At the same time, this ministry is abundantly joyful. I’m privileged to see what happens when students — while praying together — encounter God. I hear them give reflections on Scripture and listen as their words bring new light to old passages. I watch as students give their time, energy, and boundless courage to lead music during their hall’s Sunday Masses. I see their heads bowed, eyes lifted, hands folded, hugs of peace, and other postures and gestures of prayer expressed. It’s a true joy to pray with, for, and among our students.
I have a personal investment in working with students to plan liturgies because it was in the Mass that God and I first found each other. In effort to grow in faith, I’d gone on service trips, attended many retreats, and prayed with Scripture; however, it was in Mass that I first encountered God and that encounter is what compelled me to return.

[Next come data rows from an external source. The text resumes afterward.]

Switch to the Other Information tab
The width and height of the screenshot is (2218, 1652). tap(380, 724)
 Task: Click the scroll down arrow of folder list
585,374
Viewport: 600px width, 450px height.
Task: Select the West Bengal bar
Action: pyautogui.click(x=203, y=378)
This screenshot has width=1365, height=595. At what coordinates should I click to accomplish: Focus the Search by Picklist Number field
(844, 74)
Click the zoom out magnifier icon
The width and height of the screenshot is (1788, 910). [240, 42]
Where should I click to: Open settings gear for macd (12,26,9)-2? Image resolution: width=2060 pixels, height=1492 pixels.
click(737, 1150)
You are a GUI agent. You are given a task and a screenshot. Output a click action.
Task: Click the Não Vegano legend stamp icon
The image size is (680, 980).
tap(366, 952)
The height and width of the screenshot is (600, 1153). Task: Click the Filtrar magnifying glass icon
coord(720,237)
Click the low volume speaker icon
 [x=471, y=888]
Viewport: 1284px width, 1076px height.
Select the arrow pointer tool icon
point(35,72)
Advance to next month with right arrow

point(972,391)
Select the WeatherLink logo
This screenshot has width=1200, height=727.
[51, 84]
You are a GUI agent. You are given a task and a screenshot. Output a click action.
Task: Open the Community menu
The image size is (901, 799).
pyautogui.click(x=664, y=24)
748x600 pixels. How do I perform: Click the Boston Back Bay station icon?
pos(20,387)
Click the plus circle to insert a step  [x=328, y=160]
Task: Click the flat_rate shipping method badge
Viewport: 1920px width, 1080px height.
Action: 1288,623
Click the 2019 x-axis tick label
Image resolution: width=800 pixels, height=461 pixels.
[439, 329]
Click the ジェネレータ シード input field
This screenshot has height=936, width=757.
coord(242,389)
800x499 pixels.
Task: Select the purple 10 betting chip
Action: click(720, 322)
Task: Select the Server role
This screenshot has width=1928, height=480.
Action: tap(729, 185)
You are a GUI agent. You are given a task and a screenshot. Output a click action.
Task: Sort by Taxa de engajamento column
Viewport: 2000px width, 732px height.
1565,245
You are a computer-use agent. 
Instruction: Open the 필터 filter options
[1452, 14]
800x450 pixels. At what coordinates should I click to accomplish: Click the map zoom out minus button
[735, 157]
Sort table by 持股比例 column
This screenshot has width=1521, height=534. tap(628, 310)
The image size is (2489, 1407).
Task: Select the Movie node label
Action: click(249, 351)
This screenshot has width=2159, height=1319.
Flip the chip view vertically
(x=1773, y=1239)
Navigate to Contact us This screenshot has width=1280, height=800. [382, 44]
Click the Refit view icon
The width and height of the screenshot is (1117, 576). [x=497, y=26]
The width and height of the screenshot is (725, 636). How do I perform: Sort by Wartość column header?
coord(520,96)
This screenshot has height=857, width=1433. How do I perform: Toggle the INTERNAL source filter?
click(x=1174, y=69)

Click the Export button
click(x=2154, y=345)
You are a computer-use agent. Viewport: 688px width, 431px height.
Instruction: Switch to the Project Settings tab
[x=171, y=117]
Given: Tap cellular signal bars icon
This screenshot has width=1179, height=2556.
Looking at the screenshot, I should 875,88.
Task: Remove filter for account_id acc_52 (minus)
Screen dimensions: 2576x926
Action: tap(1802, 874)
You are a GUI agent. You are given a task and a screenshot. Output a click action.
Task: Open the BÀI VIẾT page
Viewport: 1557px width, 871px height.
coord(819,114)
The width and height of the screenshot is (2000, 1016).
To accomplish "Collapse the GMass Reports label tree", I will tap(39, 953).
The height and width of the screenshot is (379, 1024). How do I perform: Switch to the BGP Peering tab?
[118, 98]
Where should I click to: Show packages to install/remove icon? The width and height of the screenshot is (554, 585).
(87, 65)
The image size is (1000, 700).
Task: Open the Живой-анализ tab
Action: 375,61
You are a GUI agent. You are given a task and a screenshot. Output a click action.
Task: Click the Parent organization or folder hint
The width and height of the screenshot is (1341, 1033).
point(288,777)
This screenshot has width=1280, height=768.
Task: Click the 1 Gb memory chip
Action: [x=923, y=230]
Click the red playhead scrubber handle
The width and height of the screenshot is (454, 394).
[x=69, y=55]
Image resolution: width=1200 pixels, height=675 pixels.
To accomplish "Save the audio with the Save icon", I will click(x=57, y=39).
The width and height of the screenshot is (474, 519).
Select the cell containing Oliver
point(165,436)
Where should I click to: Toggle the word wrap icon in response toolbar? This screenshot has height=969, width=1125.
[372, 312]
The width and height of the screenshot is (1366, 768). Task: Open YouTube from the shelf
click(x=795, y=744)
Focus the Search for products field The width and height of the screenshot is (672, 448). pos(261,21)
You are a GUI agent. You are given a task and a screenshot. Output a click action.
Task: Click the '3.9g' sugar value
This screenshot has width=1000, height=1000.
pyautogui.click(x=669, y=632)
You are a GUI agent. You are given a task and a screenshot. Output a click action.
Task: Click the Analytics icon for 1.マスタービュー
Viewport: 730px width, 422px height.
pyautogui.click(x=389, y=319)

At different points in my life, I’ve found great comfort at Mass — even if I’m distracted, even if I don’t know the songs, and even if I only caught the opening line of a homily before my mind raced in another direction. I have strong memories of events that took place in the context of Mass, some monumental and some rather routine: I’ve witnessed my college friends become ordained priests, and received chrism oil on my forehead at Confirmation; I’ve run straight from the lake to church on a summer Saturday, and celebrated the beautiful sacrament of my sister’s wedding. Like my prayer, Mass takes different forms and shapes, but it is a constant in my life. Mass was both fifteen-minutes before starting my high school day and the three-hour Vigil on the night before Easter. Mass sounds like a packed residence hall chapel of women’s voices and like echoing silence after communion in a French cathedral.
Truthfully, going to Mass doesn’t always feel like the most thrilling activity in which I participate. I can’t compare it to rollerblading, kayaking, or watching Notre Dame football. But I don’t go to Mass because it’s always thrilling. I go to Mass to meet God there, again and again. And I keep going back because of what the liturgy compels me to do after: to be God’s hands, feet, voice, and love in the world.
I’m grateful for this ministry in helping students to pray well together. I hope that they will always want to return to God in different moments of prayer, as I do, and never to be far from that encounter.
About a month later, I felt overwhelming gratitude when I received an answer to my despairing, wintry-day prayer. So I returned to that same pew in the Basilica, this time for a different style of prayer. I found there a place to pray when I was exhausted and felt unheard, so it made sense to go back when I was grateful and filled with hope. I was honest with God before in my pain and confusion, and honest with God again in amazement and joy. I minister with the hope that our students will do the same and find faith in the constancy of God’s love, particularly in the way it is revealed to us through the Mass.